Give the man some credit. After playing the lead in two television series -- the original "Star Trek" and "T.J. Hooker" (cop by day, prostitute by night) -- he has managed to hang around for another 30 years or so basically by making fun of himself.

But "The Shat?"

I'm not so sure about that. At least when I was growing up, "shat" was the past tense of a verb that people didn't say in mixed company. I feel the same way about that word that I did when I first learned the "scrod" wasn't the pluperfect subjunctive of another nasty verb.

I saw every one of the original 79 "Star Trek" episodes, and I think I caught all the movies, either in theaters or on cable, and watching Shatner play James T. Kirk has become something like watching Benny Hill. It's an inside joke.

Let's keep it that way.

allvoices

Friday, August 15, 2008

Why did we decide not to grow up?

I blame it on Pepsi.

Not seriously, but there has to be some reason that so many of us in the Baby Boom generation -- myself included, to some extent -- resisted so strongly against becoming an adult.

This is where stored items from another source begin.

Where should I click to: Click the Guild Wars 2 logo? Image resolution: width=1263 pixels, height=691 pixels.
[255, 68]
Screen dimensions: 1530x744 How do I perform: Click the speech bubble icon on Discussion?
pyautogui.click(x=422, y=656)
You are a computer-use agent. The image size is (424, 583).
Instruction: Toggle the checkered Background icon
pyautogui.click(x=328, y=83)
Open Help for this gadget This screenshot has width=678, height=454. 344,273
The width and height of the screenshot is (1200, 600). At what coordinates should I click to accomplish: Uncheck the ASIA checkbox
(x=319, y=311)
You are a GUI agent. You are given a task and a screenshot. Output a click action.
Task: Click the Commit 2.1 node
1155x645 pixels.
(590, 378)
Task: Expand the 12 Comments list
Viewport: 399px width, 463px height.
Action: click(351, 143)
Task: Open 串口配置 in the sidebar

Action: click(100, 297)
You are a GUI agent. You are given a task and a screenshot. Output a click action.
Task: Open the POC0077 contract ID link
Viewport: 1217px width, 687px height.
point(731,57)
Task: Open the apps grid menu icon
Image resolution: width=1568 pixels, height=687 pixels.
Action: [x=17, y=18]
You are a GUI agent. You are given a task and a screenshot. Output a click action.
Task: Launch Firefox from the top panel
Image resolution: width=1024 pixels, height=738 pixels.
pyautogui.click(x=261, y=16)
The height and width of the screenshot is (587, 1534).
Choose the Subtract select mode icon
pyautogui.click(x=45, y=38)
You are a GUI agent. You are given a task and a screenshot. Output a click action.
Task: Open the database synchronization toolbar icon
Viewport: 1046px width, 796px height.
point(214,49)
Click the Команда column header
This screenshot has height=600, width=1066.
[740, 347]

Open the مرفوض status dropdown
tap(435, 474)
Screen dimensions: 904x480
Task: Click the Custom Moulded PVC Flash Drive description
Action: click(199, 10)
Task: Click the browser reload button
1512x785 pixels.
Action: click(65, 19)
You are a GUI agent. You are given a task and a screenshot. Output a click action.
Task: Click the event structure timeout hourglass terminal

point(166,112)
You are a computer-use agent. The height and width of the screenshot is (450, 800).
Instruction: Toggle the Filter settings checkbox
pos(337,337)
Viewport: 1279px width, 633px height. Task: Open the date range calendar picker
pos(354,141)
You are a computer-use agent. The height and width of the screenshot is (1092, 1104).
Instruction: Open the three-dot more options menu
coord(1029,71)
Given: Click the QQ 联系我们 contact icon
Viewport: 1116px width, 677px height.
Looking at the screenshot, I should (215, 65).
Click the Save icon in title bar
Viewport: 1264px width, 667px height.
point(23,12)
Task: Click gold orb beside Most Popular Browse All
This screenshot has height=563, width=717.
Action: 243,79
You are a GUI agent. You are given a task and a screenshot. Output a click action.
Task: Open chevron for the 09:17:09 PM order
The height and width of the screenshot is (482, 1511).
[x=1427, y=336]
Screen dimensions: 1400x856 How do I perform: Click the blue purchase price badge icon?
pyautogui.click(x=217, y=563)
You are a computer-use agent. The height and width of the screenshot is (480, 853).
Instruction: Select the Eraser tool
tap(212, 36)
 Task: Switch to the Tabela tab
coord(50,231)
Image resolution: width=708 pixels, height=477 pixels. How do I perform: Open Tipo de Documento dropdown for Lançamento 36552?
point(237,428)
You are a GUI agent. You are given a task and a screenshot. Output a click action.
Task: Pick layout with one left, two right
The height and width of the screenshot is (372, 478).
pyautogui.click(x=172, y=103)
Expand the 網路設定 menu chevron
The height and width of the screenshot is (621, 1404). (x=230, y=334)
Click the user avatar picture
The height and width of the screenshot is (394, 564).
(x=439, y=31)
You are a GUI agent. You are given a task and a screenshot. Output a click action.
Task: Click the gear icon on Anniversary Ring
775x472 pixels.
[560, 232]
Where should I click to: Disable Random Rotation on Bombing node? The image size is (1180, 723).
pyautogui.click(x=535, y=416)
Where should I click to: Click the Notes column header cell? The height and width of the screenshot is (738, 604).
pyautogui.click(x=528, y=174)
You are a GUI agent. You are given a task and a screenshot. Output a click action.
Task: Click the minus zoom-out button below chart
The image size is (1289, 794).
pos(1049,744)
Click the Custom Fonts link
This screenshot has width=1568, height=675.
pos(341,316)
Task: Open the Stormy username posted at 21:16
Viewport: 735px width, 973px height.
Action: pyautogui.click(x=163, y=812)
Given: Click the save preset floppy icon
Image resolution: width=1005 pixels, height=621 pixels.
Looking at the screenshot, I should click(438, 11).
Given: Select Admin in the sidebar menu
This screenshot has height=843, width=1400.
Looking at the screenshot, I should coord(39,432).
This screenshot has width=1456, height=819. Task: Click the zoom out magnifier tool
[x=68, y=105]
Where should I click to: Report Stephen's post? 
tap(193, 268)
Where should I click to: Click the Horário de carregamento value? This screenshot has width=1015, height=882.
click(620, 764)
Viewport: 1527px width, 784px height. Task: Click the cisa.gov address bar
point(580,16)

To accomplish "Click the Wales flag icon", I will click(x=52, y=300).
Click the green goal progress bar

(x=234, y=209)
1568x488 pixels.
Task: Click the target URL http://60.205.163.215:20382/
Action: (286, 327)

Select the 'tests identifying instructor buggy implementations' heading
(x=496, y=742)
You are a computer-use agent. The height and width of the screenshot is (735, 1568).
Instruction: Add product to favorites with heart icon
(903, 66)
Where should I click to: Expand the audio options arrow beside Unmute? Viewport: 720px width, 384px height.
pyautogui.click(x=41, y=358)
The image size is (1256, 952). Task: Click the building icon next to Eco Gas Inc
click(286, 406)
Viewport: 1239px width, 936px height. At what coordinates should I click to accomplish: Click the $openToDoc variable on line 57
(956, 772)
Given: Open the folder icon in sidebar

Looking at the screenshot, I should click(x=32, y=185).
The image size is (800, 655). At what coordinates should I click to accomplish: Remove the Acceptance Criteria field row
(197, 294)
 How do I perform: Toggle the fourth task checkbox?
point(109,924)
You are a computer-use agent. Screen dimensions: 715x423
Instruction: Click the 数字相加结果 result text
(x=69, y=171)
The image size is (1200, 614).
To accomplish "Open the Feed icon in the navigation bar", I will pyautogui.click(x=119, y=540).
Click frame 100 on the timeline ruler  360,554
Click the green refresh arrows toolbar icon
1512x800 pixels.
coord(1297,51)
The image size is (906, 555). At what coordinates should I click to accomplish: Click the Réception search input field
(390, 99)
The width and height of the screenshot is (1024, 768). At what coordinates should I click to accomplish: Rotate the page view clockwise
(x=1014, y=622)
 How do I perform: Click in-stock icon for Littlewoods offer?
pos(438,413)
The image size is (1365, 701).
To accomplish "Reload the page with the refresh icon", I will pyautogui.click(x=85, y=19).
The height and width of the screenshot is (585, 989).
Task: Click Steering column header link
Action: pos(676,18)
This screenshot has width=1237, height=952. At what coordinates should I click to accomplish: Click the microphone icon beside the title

I was reading a new thriller -- Brad Thor's "The Last Patriot" -- about the clash between America and radical Islam, and very early in the book the author posited one of the problems we have in this battle.

"Up until the 1950s, American children yearned for adulthood. When their time came to be adults they stepped into the role proudly, leaving childhood behind and taking up the mantles of responsibility, honor and dignity. They embraced and championed the ideals of those who came before them while valiantly tackling new ideas and problems that their families, communities and nation faced. Those days were long gone.

"Americans now shunned adulthood, preferring to remain in a state of perpetual adolescence. By failing to move forward with grace and dignity, they left a gaping hole in American society.. They treated relationships like disposable lighters, tossing marriages away when they ran out of gas.. Children were left without families, and even worse, they were left without adults who could be role models of responsible behavior.

"With this lack of willingness to step forward and embrace adulthood, the nation had lost sight of its core values and ideals. In its place had morphed an 'every man and woman for himself' mentality in which materialism was placed before spirituality and submission to God."

Now there will certainly be some people who will rail at those last four words. They'll say we're a secular society and God has nothing to do with it, but that's precisely the problem. I'm not saying we should all be fundamentalists or even Christians, but when we get to thinking of ourself as the center of the universe, the apotheosis of creation, something is very wrong.

My first wife wasn't religious. She said she believed in God, but it was really more of a "Mother Nature" figure she visualized, and she didn't worship at all. If she had a philosophy of life, it was that she would do whatever she wanted as long as it didn't hurt anyone else.

We all know people like that.

They're the ones who never grow up, the "Pepsi Generation" of the '60s. To some extent, they're the Bill Clintons among us, who lead very productive lives but have little or no control over their impulses and appetites.

There's a phrase I remember from the '60s -- "Don't lay your guilt trip on me."

But when there's no guilt trip, is there really even a society?

We've gone a long way down that road. I hope we can find our way back.